TUGAS YANG DIKERJAKAN:
- A) Dalam teks tentang pilkada bupati SBD, apa yang disebut menjadi modal kuat bagi pasangan Kornelis-Taka?
- B) Lanjutkan teks tentang pilkada bupati SBD setelah kalimat terakhirnya.

Merujuk pilkada lima tahun lalu, Kornelis sebenarnya mampu mengungguli
perolehan suara MDT jika tidak ada kasus penggelembungan suara. Hal itu menjadi
modal yang kuat bagi pasangan Kornelis-Taka untuk memenangi pilkada kali ini.
Dari
paparan di atas, kontestasi dalam pilkada bupati di SBD Juni nanti bakal
menarik dan diperkirakan terjadi perebutan suara yang ketat antarkandidat.
Mengingat hal tersebut, KPU sebagai penyelenggara pilkada memiliki peran
krusial agar pilkada nanti bisa berjalan dengan baik, independen, dan tanpa
kecurangan sehingga pesta demokrasi ini tidak tercederai.
Pengalaman
pilkada lima tahun lalu, dengan KPU sebagai pihak yang bertanggung jawab
terhadap kekisruhan proses pilkada, jangan sampai terulang kembali. Pilkada SBD
tahun ini diharapkan bisa berjalan dengan baik dan menghasilkan pasangan bupati
dan wakil bupati yang mampu membawa Kabupaten SBD lebih maju.

BAHAN YANG DIBERIKAN:
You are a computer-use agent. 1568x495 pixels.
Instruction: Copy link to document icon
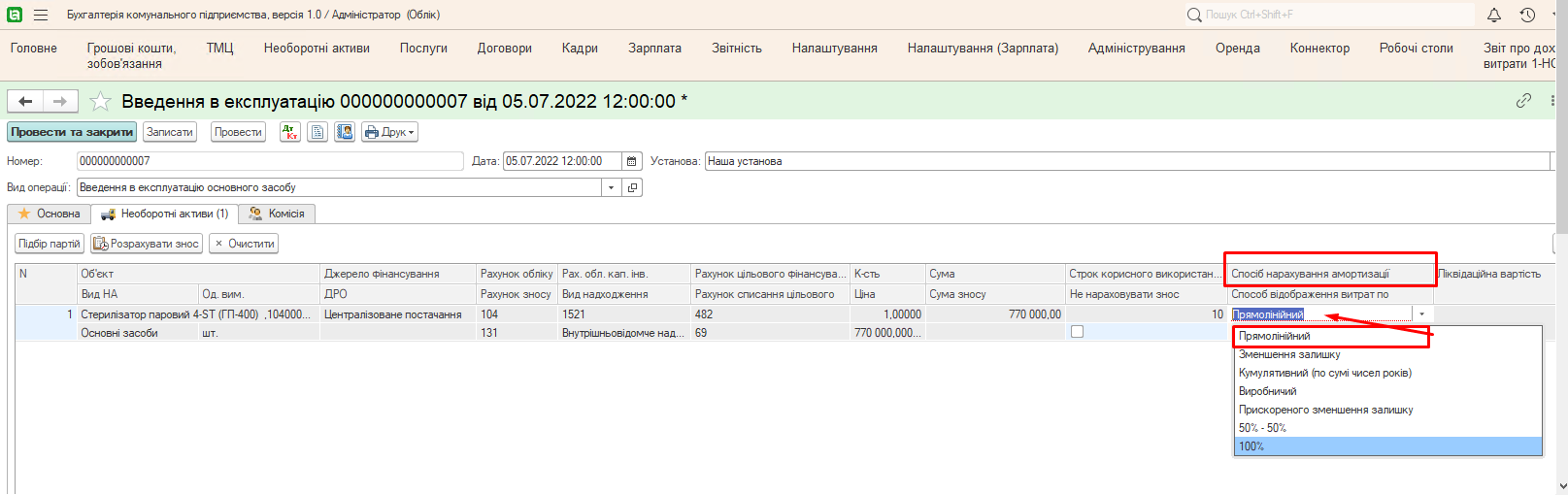1523,101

DAFTAR JAWABAN:
- A) Pada pilkada lima tahun lalu, Kornelis sebenarnya mampu mengungguli perolehan suara MDT jika tidak ada kasus penggelembungan suara.

- B)
Indeks
Pembangunan Manusia (IPM) Sumba Barat Daya saat ini masih jauh di bawah
rata-rata nasional. Bahkan, di NTT, IPM SBD tahun 2016 sebesar 61,31 masih
berada di peringkat ke-13 dari 22 kabupaten/kota di provinsi ini.
Artinya,
daerah ini masih serba terbelakang dari parameter kualitas pendidikan,
kesehatan, dan kesejahteraan. Pemimpin daerah yang terpilih nanti harus mampu
menyingkirkan isu konflik dan pertentangan antarkelompok demi membangun daerah
yang masih serba berkekurangan. (LITBANG KOMPAS)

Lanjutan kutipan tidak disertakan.